Re: [Xen-devel] alloc_heap_pages is low efficient with more CPUs

With 16 CPUs you find domain startup takes 3s always.
With 16CPUs, first 0.3s, second 3s
With 64CPUs, first 3s, second 30s.
With 64 CPUs you find it takes 3s first time, then 30s in future?
: Yes
And this is due to cost of tlbflush_filter() (not actual TLB flushes, because you always end up with mask=0)?
: Yes, it costs much in tlbflush_filter() in the judgement.

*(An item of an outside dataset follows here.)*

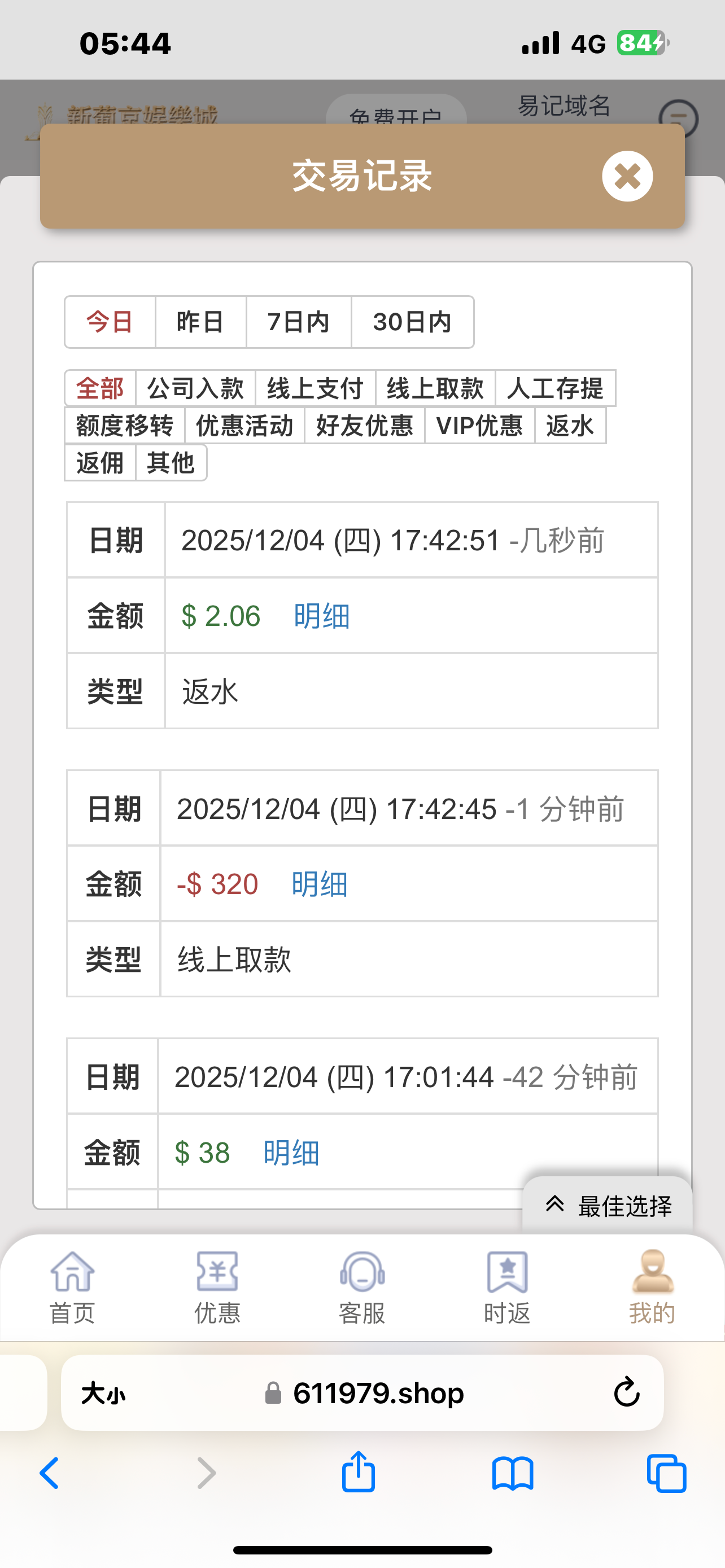Open 明细 for the $ 38 record
725x1568 pixels.
click(x=291, y=1153)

TLB flushing is really very fast, it just sends a IPI to related CPU.
In the starting process's allocation, it always ends up with mask=0 which seems needless.
If tlbflush_filter() were that expensive Iâd expect the 16-CPU case to have slowdown after the first domain startup, too.
: Yes, you are right, 16CPU slows down too after its first startup.
The reason is very clear, I have discussed it with others, tlbflush_filter() is low efficient is no doubt,
But I don't know how to improve it .
and I also used  xen oprofile to find the following two functions are called high frequently:
alloc_heap_pages: 40%
__next_cpu : 20%
others: 0.x%
alloc_heap_pages -> tlbflush_filter -> for_each_cpu_mask next_cpu  -> __next_cpu
it seems traveling among CPUs is expensive.